Это – самый обыкновенный и самый невинный способ пустить, ни с того, ни с сего, по ветру имя порядочной женщины, – способ, на который очень падки блистательные юноши подобного сорта.
XXIX
МАСКАРАД БОЛЬШОГО ТЕАТРА
Самые популярные из петербургских маскарадов, бесспорно, маскарады Большого театра. Хотя порою по всем залам атмосфера доходит там почти до банной температуры, хотя в столовой постоянно накурено табачищем до того, что не только съесть что-либо, но и дохнуть невозможно, чтобы не закашляться до удушья, хотя, наконец, по всем лестницам распространяется вонь нестерпимая от жарящихся на кухне рябчиков и бифштексов – однако петербургская «публика» весьма усердствует и благоволит к театральным маскарадам. Что в них особенно заманчивого – не знаю; но театральный маскарад служит пунктом безразличного вмещения всех каст и сословий. Вы думаете, например, что эта великосветская дама (блистающая на словах своей наивностью и целомудрием относительно некоторых предметов житейской опытности), в то время как она с любопытством спрашивает, что такое маскарад, и сожалеет, что никогда не видала его, – вы думаете, она и в самом деле никогда не бывала там? Жестоко ошибаетесь: бывает, довольно часто, почти постоянно бывает; но ездит с предосторожностями и фокусами: она нарочно подобрала себе для этого камеристку одного роста с собой, подобрала глупенькую великосветскую приятельницу, тоже подходящего роста; и вот втроем отправляются в то заманчивое место, о котором в салоне обе говорят, что не имеют ни малейшего понятия. У камеристки в запасе есть несколько пар перчаток и несколько бантиков. Втроем появляются они в маскарадной зале, каждая порознь интригует, кого вздумается, потом сходятся все трое в женской уборной, чтобы перемениться своими домино и капюшонами, отстегнуть какой-нибудь старый и пристегнуть новый бантик и затем снова появиться, в новом образе, среди маскарадной залы. Увы! теперь одной из них нельзя уже притвориться неведением маскарадных таинств, потому что камелия, увидя ее в ложе со своим покровителем, разыграла сцену ревности и учинила великий скандал, сорвавши в коридоре маску с лица простоватенькой приятельницы целомудренной дамы.

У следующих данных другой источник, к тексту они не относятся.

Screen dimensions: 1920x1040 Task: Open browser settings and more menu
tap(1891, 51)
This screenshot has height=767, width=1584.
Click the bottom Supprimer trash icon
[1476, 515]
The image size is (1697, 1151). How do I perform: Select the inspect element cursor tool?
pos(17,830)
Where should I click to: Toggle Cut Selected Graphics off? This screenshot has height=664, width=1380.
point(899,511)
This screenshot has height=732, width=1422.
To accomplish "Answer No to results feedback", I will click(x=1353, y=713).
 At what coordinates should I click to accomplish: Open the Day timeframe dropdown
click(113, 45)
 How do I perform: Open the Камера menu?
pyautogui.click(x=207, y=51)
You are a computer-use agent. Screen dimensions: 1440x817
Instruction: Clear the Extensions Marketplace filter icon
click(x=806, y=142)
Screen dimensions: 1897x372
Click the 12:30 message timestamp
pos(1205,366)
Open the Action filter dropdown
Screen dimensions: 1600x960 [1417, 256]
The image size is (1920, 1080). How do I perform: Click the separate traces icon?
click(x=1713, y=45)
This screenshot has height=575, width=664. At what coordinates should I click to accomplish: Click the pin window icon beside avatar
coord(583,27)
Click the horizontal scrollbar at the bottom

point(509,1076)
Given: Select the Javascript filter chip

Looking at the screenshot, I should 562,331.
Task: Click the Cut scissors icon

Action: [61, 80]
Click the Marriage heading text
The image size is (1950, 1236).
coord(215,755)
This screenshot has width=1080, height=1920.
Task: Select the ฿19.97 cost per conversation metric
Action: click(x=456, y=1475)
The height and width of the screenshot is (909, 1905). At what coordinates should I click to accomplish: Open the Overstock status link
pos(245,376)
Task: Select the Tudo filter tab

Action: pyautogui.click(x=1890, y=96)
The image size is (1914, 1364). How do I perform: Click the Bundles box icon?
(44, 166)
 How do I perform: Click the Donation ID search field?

Да, между этими Дианами большого света выходят иногда в маскарадных ложах прелюбопытные стычки, причем каждая злобно и ревниво замечает в глазу другой малейшую соринку, а назавтра, без масок, обе будут казаться милейшими приятельницами и удивляться одна перед другой: что это, дескать, наши мужья находят в этих маскарадах, и уверять одна другую, что обе не имеют о запретном плоде никакого понятия.
А эта престарелая матрона, считающая себе под шестьдесят лет, хотя и говорит, что ей только сорок? Глядя на нее в гостиной и слушая там ее речи, вы останетесь убеждены, что это – пирамида строгой, непоколебимой нравственности, а между тем эта пирамида, скрывши под капюшоном и маской свое разрушающееся безобразие, из темной литерной ложи высматривает себе поклонников, очень юных и вполне ей неизвестных.
А этот почтенный старичок? Весь на пружинах, стан в корсете, шея на подпорках, дабы голова не качалась чересчур уже шибко, лицо и волосы раскрашены, одна нога в гробу, другая на маскарадном паркете.
– Ваше превосходительство! живой покойник! вы зачем пожаловали сюда?
– Отдохнуть от важных моих занятий.
– Так, совершенно правильно: два часа ночи – самое удобное время для отдыха.
– Я, впрочем, больше для внука, – как бы в оправдание замечает старичок.
А внук, должно быть, тоже больше для дедушки, который очень усердно и внимательно лорнирует проходящих под масками внучек.